DOCUMENT SEGMENT:
+--
Friday, March 1, 2024

In Conversation: Lo Kwa Mei-en

Daniel CyranGreetings Lo, thank you for agreeing to do this written interview with me. I appreciate your willingness to explore these questions. While I have not read your award-winning collection, THE BEE’S MAKE MONEY IN THE LION, I want to focus a bit on the book I have read, and utterly adore, YEARLING (Alice James Books, 2015). This is such a timeless / monumental collection to me, a spiritual monument. From the opening epigraph of (my first love, ah) Emily Dickinson, to the concluding piece, CANON WITH WOLVES IN THE WATER—it feels like a long & exciting journey from first page to last page. I’m hoping this interview will inspire folks who may have missed out on the initial run of YEARLING, hopefully they’ll be inspired to pick this collection up. As for folks who have it on their shelf, hopefully they’ll be able to re-trace their steps a bit to re-visit this brilliant collection.



Lo Kwa Mei-en: Hi, Daniel! Thank you very much for inviting me to do this interview, and for your kind, uplifting words about YEARLING. Both mean very much to me, and I am grateful to be in poetry community with you here.
+--
DATA SEGMENT:
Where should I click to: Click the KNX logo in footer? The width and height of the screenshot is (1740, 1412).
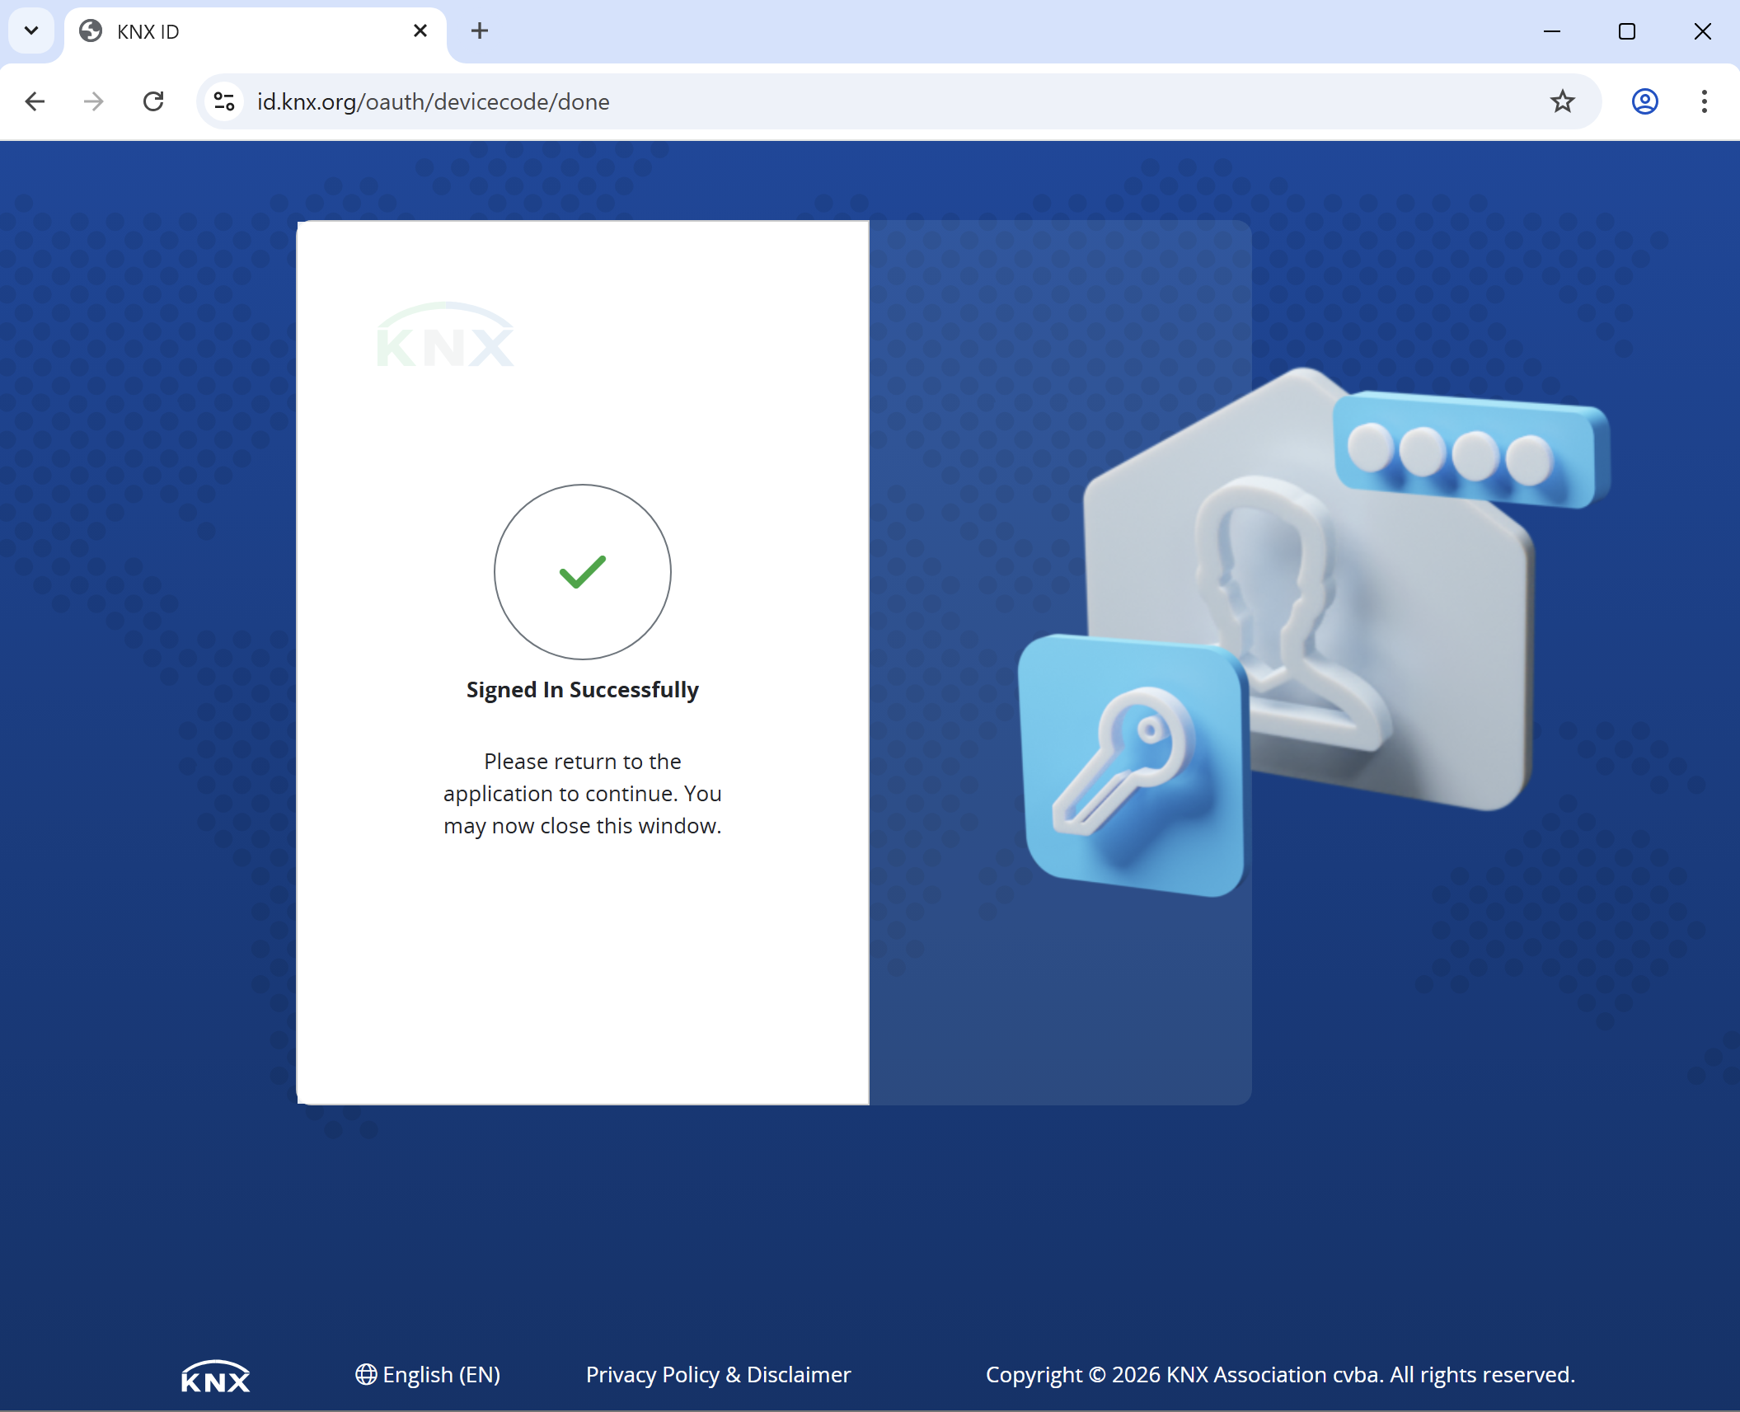215,1377
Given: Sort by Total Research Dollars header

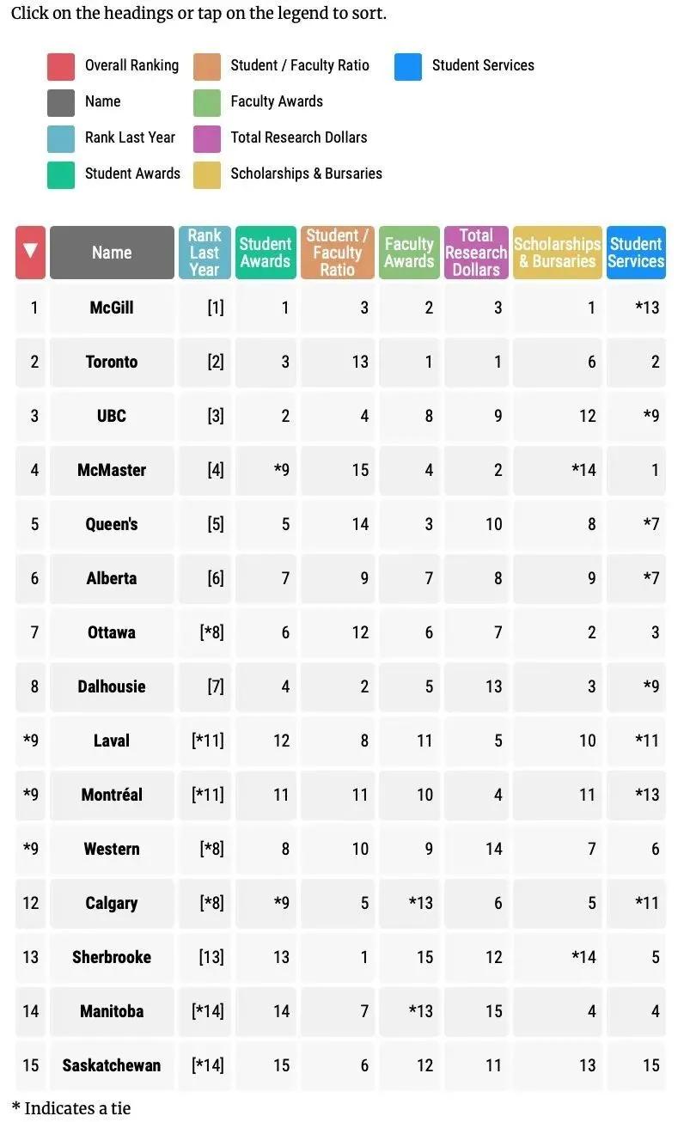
+--
In the interview, change "grateful" to "thankful" and write out the passage between "Lo Kwa Mei-en: Hi, Daniel!" and "with you here.", inclusive.

CORRECT RESPONSE:
Lo Kwa Mei-en: Hi, Daniel! Thank you very much for inviting me to do this interview, and for your kind, uplifting words about YEARLING. Both mean very much to me, and I am thankful to be in poetry community with you here.